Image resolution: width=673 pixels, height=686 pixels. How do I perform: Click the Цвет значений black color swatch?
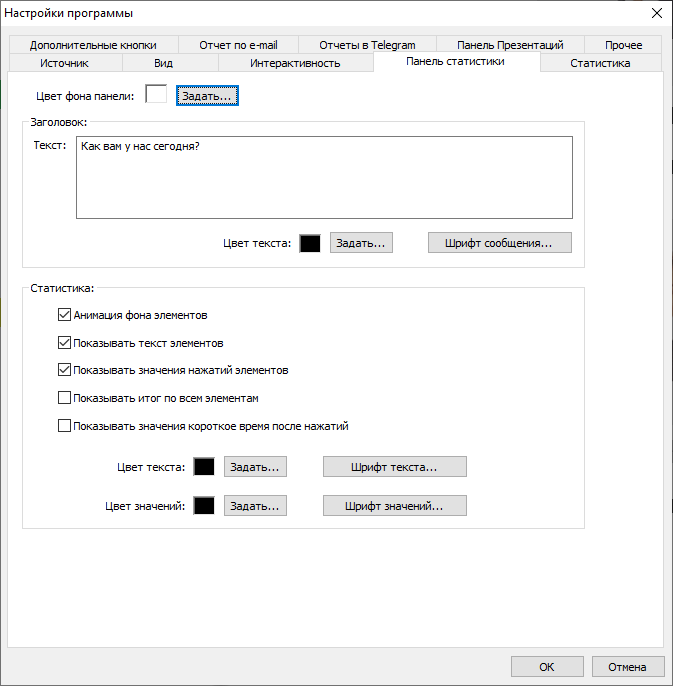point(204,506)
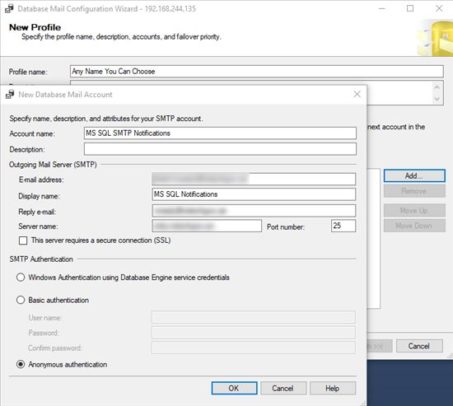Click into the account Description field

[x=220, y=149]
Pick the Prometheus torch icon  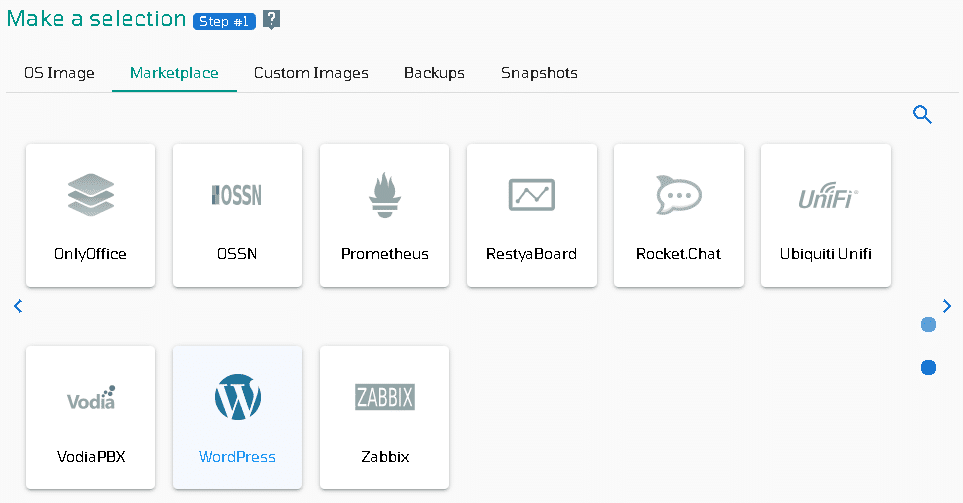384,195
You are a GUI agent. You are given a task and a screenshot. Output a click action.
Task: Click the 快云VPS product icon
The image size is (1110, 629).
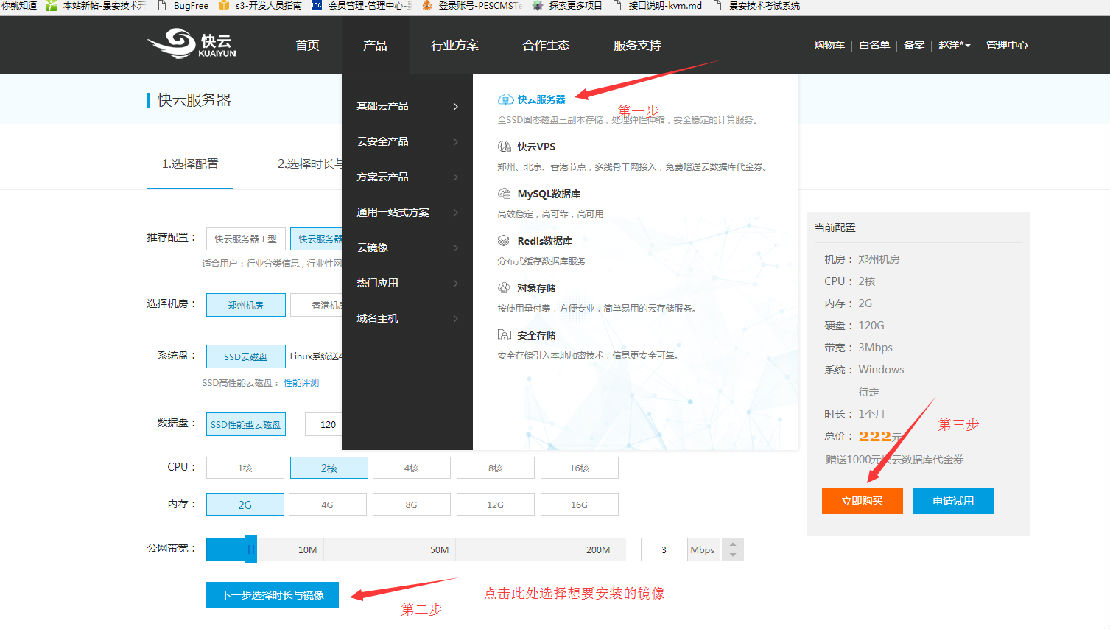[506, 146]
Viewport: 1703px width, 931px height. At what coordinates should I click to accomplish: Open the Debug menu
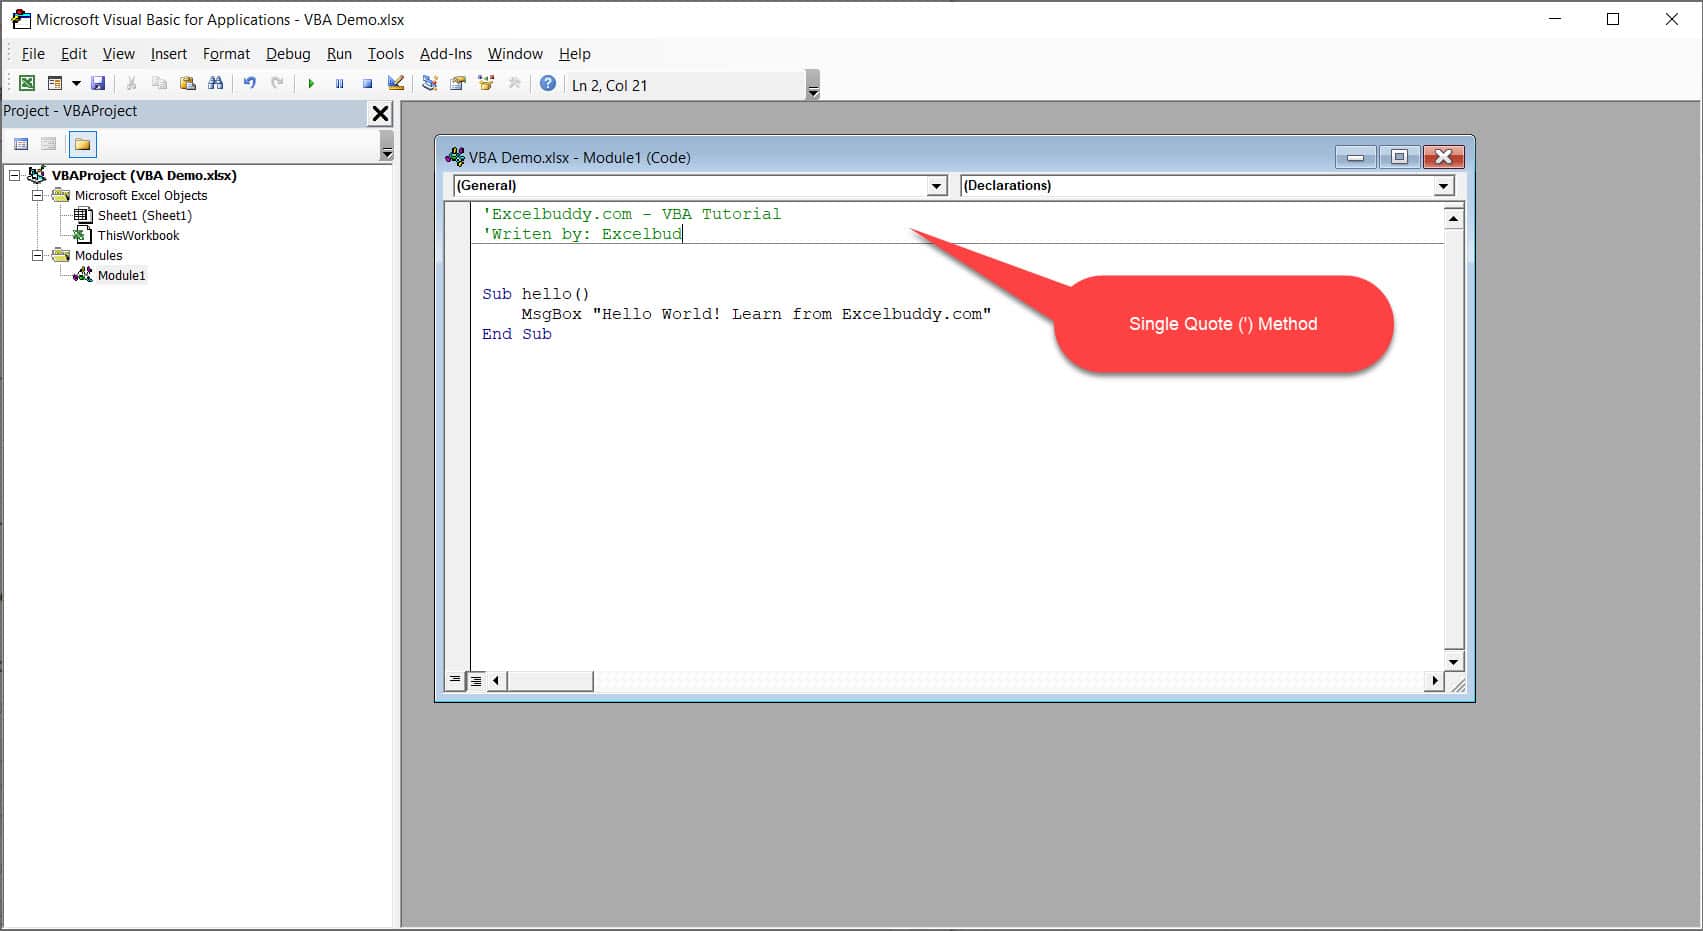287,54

- _Given exercise_: Pull out, word for word, the lines of the records that start with the line containing "You are a GUI" and run through the end of the records, leaving the pictures out.

- _Worked answer_:
You are a GUI agent. You are given a task and a screenshot. Output a click action.
Task: Click the 快云VPS product icon
The image size is (1110, 629).
[506, 146]
Viewport: 1703px width, 931px height. At what coordinates should I click to accomplish: Open the Debug menu
287,54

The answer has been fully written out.